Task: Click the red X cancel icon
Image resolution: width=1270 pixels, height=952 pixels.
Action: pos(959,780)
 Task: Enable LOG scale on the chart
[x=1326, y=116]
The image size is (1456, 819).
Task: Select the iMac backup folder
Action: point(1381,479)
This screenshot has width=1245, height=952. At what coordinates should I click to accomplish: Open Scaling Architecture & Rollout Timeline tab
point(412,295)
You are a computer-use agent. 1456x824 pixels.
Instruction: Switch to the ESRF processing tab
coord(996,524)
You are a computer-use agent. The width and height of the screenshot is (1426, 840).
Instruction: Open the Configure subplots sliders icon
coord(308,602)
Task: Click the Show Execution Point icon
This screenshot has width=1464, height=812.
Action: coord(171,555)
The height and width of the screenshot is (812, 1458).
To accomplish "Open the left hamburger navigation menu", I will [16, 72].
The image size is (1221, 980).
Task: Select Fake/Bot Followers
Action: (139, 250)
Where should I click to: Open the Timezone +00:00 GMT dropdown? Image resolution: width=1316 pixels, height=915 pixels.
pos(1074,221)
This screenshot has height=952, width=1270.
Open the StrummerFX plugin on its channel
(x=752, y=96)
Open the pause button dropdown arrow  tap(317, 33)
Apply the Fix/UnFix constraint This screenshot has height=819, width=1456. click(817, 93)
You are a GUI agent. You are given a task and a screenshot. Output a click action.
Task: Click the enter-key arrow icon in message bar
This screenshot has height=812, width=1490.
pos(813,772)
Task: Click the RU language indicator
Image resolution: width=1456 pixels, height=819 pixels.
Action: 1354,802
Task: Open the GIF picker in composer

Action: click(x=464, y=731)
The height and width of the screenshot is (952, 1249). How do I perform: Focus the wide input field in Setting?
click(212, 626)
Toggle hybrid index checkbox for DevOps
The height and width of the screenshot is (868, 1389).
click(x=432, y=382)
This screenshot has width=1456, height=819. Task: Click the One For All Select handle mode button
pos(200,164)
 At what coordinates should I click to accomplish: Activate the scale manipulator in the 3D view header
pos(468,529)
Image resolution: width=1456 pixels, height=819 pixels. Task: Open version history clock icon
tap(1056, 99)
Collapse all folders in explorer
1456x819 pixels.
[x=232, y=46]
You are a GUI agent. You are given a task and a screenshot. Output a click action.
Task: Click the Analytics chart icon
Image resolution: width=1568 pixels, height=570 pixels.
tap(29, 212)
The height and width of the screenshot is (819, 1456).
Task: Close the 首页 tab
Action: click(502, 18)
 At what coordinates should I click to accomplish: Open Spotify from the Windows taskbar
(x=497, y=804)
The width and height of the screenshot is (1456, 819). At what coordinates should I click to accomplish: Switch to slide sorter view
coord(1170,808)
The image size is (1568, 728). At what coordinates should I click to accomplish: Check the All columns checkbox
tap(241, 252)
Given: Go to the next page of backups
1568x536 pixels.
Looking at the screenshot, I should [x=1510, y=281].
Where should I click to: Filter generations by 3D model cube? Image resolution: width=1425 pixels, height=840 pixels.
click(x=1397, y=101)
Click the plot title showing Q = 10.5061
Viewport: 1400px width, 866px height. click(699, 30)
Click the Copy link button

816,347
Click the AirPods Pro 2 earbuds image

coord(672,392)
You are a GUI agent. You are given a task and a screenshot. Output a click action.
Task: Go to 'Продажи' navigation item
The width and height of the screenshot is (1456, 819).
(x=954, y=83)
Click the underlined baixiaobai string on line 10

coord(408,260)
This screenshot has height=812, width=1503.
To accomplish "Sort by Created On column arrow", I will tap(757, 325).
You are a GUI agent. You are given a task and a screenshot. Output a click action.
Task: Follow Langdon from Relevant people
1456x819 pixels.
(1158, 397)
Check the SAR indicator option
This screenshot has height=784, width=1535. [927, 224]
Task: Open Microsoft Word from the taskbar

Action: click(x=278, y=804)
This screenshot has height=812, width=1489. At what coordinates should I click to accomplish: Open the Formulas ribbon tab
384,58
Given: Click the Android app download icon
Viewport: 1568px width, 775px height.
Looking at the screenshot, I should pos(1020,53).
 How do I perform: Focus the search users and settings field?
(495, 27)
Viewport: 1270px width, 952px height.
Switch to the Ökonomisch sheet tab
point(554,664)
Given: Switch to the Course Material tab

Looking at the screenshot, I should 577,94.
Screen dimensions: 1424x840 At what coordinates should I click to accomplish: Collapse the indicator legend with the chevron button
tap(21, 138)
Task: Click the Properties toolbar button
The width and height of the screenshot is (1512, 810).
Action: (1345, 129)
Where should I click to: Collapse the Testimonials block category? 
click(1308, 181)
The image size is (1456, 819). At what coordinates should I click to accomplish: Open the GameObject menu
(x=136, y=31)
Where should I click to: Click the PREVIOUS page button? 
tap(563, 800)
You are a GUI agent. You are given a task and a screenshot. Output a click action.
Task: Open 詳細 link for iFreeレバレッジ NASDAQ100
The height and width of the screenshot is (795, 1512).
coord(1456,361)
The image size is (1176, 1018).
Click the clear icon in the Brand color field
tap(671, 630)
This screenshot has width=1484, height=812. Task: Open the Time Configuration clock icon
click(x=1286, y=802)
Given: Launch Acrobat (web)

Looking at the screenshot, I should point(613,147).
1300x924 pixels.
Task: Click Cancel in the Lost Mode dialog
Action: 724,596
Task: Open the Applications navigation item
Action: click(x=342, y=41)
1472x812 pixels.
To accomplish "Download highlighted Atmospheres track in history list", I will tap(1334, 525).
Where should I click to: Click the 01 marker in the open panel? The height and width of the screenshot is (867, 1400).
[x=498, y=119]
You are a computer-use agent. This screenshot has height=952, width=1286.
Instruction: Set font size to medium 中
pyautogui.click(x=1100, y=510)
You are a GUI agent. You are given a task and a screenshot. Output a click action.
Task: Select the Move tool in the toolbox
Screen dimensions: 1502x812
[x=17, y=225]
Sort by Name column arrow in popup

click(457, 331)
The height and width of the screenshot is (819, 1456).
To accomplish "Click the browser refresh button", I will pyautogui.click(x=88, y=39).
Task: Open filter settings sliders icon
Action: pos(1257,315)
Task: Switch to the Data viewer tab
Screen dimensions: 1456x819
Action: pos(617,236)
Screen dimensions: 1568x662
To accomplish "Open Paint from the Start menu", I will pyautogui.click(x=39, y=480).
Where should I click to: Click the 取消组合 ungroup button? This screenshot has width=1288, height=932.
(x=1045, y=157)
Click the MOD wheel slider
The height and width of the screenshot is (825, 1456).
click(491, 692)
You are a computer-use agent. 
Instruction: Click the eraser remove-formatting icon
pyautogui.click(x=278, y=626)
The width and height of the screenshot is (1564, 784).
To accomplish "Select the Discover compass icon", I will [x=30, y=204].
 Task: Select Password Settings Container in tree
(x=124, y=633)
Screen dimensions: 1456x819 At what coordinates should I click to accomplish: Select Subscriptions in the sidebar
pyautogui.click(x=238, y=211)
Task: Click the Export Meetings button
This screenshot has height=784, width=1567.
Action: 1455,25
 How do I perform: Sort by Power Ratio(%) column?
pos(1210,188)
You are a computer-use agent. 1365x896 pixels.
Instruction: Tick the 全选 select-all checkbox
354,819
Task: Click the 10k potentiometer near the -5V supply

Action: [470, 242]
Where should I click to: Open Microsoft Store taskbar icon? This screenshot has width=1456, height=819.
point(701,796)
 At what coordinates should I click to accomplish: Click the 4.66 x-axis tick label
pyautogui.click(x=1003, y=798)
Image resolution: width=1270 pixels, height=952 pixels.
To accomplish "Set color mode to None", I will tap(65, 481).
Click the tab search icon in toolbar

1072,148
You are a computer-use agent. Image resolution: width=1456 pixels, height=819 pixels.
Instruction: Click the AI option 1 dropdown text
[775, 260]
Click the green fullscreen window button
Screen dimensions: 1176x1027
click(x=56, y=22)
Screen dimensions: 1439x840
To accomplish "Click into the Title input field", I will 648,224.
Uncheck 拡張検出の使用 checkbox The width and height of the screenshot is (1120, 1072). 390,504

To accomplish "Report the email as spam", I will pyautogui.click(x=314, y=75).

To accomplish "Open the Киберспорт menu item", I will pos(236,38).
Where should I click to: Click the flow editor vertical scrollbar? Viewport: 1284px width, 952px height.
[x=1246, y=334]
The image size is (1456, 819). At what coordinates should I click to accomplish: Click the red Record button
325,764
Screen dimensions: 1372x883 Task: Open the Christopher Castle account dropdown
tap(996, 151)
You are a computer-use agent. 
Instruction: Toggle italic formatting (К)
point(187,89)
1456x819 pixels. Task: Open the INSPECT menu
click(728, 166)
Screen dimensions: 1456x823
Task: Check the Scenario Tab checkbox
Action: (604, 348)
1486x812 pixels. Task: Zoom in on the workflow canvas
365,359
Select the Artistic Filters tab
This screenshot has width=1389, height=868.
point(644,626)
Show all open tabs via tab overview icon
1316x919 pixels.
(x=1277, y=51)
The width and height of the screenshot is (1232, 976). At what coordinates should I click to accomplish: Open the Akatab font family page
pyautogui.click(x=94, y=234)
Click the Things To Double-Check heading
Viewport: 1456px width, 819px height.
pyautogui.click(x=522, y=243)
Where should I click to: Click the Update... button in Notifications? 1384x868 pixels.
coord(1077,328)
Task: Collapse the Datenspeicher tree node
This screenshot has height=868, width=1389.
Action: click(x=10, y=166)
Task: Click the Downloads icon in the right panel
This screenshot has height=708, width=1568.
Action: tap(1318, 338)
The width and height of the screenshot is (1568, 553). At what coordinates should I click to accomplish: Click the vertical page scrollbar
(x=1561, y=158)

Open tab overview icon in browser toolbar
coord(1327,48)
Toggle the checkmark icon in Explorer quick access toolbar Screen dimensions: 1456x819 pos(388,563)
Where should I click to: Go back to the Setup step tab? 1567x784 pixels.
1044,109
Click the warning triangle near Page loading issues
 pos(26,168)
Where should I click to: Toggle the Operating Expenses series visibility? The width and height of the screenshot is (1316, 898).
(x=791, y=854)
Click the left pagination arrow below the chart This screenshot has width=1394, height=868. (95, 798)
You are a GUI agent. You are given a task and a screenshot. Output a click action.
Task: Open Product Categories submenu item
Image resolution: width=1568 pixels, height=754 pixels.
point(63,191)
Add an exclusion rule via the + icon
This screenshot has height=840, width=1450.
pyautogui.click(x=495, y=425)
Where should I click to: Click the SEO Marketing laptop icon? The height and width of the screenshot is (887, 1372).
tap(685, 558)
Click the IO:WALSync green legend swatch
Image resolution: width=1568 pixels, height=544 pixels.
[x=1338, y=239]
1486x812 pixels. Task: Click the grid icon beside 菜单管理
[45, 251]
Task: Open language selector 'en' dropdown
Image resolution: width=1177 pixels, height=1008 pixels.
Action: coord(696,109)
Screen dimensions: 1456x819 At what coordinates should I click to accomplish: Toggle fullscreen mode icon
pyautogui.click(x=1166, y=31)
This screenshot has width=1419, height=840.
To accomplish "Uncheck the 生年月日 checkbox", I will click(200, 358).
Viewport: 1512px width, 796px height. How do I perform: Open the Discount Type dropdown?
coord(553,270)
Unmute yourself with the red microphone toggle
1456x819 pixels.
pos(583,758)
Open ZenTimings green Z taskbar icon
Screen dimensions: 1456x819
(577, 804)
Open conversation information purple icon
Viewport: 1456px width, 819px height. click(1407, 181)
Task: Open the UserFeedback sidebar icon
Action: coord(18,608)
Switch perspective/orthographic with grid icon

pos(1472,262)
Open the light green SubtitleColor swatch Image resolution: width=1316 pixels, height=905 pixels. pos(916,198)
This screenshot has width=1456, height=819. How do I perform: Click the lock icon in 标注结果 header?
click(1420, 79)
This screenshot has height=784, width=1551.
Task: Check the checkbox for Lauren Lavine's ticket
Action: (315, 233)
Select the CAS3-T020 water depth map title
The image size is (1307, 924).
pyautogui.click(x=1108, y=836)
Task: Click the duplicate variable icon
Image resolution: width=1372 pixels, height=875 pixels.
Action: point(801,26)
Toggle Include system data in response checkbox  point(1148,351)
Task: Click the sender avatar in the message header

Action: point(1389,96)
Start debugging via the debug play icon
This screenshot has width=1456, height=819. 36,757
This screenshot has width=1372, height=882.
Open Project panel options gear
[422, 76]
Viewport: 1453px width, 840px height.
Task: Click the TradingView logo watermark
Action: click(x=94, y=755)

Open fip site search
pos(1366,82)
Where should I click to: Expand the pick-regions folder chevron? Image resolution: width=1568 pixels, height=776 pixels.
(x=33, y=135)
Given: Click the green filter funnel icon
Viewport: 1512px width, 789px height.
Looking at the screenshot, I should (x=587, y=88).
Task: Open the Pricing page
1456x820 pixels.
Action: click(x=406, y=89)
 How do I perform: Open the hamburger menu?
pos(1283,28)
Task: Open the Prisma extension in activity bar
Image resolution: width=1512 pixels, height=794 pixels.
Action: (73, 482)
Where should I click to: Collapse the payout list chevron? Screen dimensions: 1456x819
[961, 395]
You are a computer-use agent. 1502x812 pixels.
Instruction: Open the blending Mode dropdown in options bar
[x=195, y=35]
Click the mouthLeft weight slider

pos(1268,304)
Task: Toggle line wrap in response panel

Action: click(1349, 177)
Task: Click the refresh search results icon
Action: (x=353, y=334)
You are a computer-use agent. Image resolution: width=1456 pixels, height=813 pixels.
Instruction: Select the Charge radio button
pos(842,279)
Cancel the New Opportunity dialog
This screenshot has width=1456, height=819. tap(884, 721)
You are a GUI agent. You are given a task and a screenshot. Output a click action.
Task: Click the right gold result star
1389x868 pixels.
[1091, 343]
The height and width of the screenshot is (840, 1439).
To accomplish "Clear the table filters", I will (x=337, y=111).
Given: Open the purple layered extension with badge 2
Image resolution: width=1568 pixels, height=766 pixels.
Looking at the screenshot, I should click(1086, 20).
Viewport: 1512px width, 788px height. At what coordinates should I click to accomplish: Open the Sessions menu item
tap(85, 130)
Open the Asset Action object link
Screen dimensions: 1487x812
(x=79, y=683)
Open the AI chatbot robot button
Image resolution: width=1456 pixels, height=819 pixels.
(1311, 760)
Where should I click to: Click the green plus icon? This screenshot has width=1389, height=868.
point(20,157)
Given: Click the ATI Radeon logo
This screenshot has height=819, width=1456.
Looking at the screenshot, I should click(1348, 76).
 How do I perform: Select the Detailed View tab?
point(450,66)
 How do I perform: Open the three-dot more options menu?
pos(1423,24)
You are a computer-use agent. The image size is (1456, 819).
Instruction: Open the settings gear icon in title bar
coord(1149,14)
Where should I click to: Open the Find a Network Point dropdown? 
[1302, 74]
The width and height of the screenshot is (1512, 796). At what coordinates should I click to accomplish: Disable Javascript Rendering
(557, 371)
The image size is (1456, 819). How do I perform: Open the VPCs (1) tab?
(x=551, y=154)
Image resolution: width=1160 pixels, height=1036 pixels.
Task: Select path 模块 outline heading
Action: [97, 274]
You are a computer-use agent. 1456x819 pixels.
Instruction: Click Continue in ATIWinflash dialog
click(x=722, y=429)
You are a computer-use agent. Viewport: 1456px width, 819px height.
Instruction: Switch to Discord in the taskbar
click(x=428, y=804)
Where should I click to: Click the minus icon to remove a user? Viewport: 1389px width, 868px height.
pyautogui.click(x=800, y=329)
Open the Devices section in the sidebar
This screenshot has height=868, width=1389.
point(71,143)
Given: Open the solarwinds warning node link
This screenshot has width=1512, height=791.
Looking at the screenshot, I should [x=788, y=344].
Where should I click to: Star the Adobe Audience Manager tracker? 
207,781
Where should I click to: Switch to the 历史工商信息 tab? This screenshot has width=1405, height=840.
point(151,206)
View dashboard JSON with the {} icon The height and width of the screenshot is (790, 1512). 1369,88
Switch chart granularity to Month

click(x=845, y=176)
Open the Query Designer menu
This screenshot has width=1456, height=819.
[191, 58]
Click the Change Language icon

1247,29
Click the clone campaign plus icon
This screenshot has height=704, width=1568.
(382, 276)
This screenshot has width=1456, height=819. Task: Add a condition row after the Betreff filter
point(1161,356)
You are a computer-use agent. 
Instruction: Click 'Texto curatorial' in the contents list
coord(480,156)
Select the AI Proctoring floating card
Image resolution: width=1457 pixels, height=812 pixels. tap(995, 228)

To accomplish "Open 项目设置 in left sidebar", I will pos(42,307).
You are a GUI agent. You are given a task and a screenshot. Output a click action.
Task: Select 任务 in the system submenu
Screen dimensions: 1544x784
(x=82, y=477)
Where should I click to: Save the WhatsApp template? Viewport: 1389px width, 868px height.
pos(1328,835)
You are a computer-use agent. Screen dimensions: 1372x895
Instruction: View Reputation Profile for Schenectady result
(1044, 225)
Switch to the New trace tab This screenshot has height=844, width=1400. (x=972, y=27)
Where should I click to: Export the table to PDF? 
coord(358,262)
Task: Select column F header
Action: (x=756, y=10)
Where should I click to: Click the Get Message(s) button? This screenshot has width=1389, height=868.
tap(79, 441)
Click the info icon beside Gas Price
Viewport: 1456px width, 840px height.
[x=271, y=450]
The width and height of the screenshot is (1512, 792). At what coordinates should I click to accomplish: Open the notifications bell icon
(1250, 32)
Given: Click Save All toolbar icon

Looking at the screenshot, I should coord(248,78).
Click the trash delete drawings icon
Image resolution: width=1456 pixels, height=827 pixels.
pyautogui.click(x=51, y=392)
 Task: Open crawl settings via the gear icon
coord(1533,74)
◆ ◆ ◆ ◆ ◆ ◆ ◆
• [Directions for this task]
All lines from the one containing "View dashboard JSON" to the end of the records are to be duplicated exactly, and no other lines are to be given.

• [Result for this exercise]
View dashboard JSON with the {} icon The height and width of the screenshot is (790, 1512). 1369,88
Switch chart granularity to Month

click(x=845, y=176)
Open the Query Designer menu
This screenshot has width=1456, height=819.
[191, 58]
Click the Change Language icon

1247,29
Click the clone campaign plus icon
This screenshot has height=704, width=1568.
(382, 276)
This screenshot has width=1456, height=819. Task: Add a condition row after the Betreff filter
point(1161,356)
You are a computer-use agent. 
Instruction: Click 'Texto curatorial' in the contents list
coord(480,156)
Select the AI Proctoring floating card
Image resolution: width=1457 pixels, height=812 pixels. tap(995, 228)

To accomplish "Open 项目设置 in left sidebar", I will pos(42,307).
You are a GUI agent. You are given a task and a screenshot. Output a click action.
Task: Select 任务 in the system submenu
Screen dimensions: 1544x784
(x=82, y=477)
Where should I click to: Save the WhatsApp template? Viewport: 1389px width, 868px height.
pos(1328,835)
You are a computer-use agent. Screen dimensions: 1372x895
Instruction: View Reputation Profile for Schenectady result
(1044, 225)
Switch to the New trace tab This screenshot has height=844, width=1400. (x=972, y=27)
Where should I click to: Export the table to PDF? 
coord(358,262)
Task: Select column F header
Action: (x=756, y=10)
Where should I click to: Click the Get Message(s) button? This screenshot has width=1389, height=868.
tap(79, 441)
Click the info icon beside Gas Price
Viewport: 1456px width, 840px height.
[x=271, y=450]
The width and height of the screenshot is (1512, 792). At what coordinates should I click to accomplish: Open the notifications bell icon
(1250, 32)
Given: Click Save All toolbar icon

Looking at the screenshot, I should coord(248,78).
Click the trash delete drawings icon
Image resolution: width=1456 pixels, height=827 pixels.
pyautogui.click(x=51, y=392)
 Task: Open crawl settings via the gear icon
coord(1533,74)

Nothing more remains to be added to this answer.